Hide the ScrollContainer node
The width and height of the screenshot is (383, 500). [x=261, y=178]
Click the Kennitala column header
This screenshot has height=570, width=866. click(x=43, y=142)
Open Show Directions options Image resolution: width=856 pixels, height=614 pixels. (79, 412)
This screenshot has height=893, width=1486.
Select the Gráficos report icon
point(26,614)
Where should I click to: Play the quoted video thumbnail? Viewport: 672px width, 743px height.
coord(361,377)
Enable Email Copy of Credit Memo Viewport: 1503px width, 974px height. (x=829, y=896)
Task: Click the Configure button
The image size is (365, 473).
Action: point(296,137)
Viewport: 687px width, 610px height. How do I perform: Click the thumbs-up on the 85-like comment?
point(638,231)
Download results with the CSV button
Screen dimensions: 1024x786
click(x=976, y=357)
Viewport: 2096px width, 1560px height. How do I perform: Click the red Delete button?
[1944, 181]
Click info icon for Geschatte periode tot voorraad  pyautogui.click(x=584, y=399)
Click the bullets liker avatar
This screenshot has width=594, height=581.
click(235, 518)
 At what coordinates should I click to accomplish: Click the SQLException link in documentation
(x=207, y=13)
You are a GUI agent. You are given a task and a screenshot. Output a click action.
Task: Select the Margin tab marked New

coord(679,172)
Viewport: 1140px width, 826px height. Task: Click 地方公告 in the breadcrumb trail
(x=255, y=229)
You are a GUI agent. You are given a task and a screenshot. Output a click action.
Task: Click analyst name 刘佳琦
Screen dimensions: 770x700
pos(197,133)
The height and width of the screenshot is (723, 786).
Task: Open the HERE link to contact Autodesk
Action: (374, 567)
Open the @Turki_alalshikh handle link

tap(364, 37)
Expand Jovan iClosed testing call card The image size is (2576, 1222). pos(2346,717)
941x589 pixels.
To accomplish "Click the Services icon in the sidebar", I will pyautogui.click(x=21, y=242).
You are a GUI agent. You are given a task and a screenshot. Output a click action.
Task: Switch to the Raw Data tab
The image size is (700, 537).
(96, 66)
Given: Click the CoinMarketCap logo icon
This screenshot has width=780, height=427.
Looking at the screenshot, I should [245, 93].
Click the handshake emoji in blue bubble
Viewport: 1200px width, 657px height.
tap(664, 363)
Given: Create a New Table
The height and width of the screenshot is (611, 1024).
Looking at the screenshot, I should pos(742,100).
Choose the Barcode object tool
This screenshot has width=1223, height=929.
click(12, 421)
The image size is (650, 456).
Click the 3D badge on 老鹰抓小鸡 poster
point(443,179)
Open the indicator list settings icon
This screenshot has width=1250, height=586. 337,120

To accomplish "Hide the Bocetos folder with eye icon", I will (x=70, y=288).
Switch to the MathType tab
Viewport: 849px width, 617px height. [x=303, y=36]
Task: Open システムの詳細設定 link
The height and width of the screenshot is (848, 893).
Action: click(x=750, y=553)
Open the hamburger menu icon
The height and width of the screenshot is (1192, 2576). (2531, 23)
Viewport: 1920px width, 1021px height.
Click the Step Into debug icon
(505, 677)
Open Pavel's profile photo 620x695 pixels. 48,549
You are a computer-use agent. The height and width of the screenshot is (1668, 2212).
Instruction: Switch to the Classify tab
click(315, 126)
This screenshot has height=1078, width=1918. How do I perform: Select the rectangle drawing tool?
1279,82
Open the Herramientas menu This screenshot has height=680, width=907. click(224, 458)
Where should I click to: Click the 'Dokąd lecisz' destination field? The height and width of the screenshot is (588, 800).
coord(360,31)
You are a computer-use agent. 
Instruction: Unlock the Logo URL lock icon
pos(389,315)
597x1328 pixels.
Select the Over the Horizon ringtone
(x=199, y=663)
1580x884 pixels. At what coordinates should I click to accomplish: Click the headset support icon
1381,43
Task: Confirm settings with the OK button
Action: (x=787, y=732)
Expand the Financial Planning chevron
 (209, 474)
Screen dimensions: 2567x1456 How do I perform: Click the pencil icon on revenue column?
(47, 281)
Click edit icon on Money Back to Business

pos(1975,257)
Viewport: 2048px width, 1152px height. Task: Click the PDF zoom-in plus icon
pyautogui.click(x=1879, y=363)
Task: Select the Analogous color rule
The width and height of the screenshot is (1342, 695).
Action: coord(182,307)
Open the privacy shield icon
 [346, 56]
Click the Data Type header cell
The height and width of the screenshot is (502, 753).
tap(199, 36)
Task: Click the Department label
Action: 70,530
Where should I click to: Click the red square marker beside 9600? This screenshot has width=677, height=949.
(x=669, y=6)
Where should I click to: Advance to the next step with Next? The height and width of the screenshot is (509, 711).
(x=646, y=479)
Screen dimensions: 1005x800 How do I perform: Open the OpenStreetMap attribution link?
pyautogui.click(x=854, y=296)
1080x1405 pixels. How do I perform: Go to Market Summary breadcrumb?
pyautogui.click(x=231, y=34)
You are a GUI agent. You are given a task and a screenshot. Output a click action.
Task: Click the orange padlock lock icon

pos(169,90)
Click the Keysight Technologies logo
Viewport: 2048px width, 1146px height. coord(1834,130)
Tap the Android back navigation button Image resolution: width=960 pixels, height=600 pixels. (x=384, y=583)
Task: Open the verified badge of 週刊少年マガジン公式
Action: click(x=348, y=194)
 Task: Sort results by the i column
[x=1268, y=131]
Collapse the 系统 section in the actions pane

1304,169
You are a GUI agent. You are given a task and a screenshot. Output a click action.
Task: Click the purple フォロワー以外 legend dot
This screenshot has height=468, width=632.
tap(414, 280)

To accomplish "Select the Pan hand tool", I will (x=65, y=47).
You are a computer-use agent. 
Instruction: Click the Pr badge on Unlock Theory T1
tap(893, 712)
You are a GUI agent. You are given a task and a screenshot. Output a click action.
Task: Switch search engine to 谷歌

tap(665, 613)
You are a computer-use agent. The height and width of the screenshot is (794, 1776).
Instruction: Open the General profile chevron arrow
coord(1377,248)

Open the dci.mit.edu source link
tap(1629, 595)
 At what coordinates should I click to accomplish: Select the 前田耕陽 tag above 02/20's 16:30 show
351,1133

EXERCISE: Transfer the lines from the one containing "is (794, 1776)." through the end of the items, requests included, and add -7 to every coordinate in the answers.

EXPECTED ANSWER:
You are a computer-use agent. The height and width of the screenshot is (794, 1776).
Instruction: Open the General profile chevron arrow
coord(1370,241)

Open the dci.mit.edu source link
tap(1622, 588)
 At what coordinates should I click to accomplish: Select the 前田耕陽 tag above 02/20's 16:30 show
344,1126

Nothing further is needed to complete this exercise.